## PROMPT:
Exclude the pictures, then quote exactly the lines from the one holding "You are a GUI" through the last line of the records.

## TASK INPUTS:
=== Section Start ===
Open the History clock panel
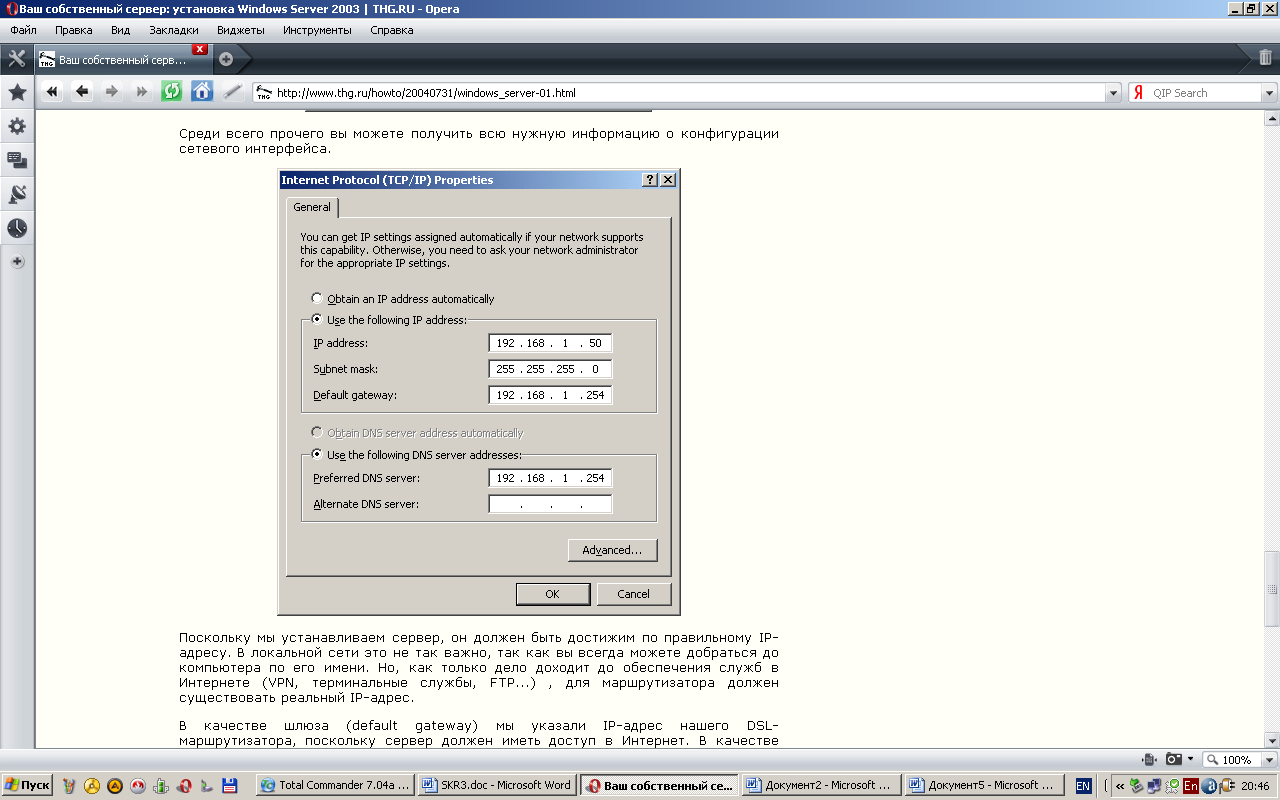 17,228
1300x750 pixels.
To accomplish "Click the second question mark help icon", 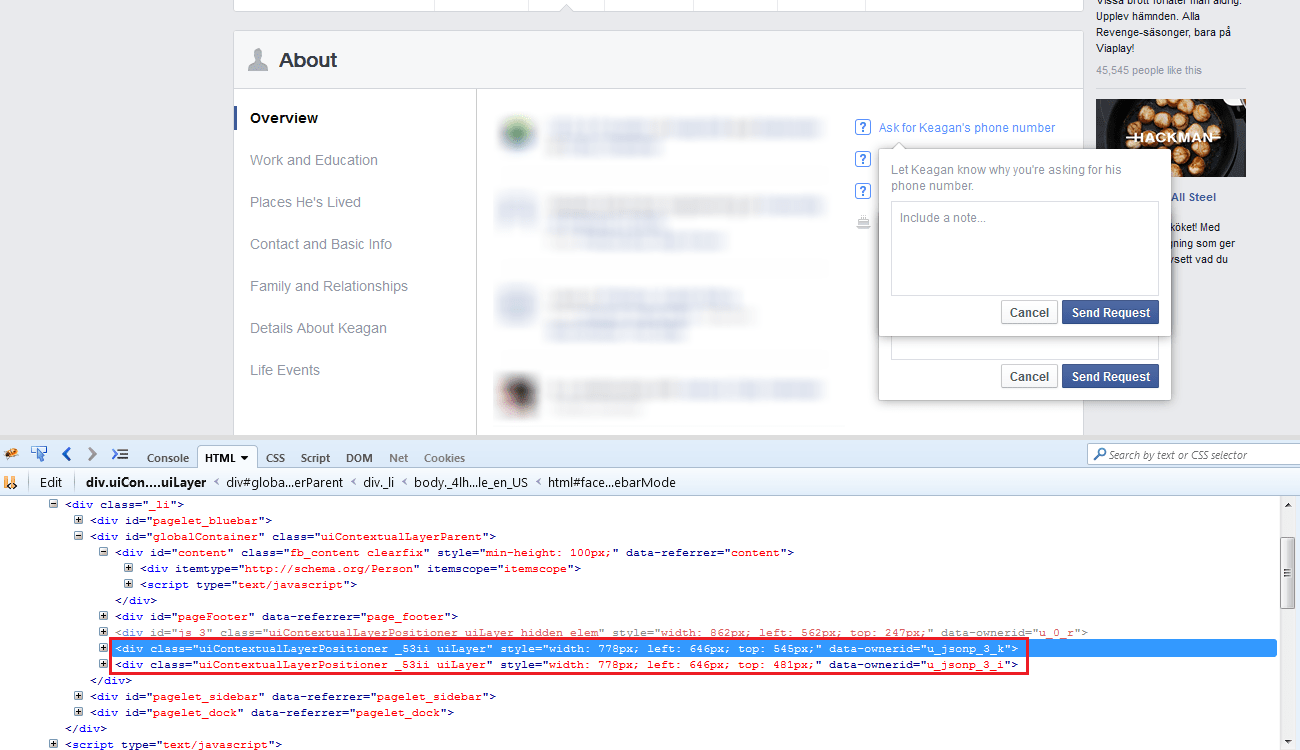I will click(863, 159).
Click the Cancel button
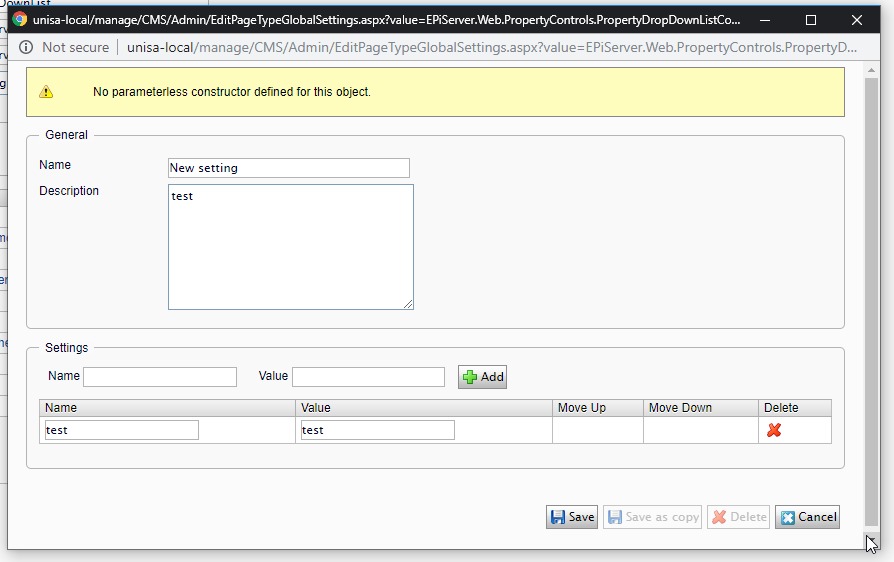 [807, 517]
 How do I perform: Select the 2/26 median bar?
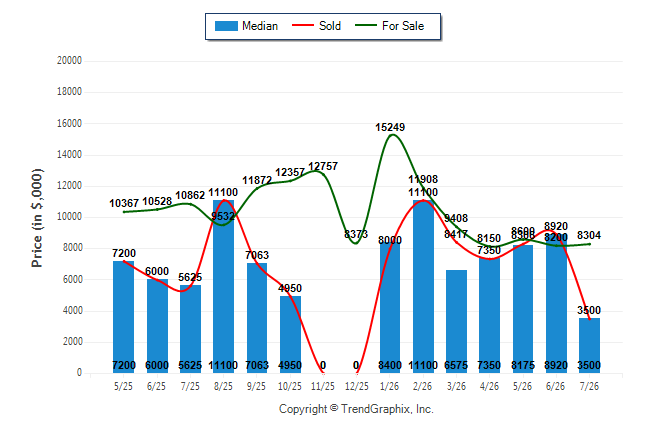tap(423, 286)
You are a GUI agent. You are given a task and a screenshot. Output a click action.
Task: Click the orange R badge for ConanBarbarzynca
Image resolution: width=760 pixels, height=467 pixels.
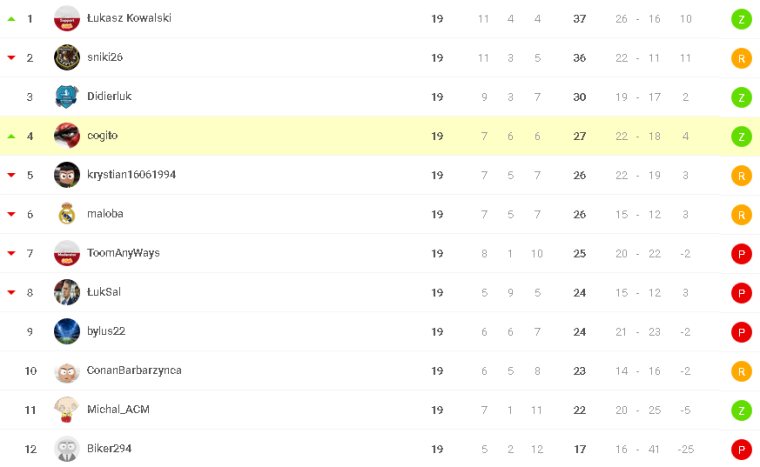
=== Section End ===
## SOLUTION TO THE EXERCISE:
You are a GUI agent. You are given a task and a screenshot. Output a click action.
Task: Click the orange R badge for ConanBarbarzynca
Image resolution: width=760 pixels, height=467 pixels.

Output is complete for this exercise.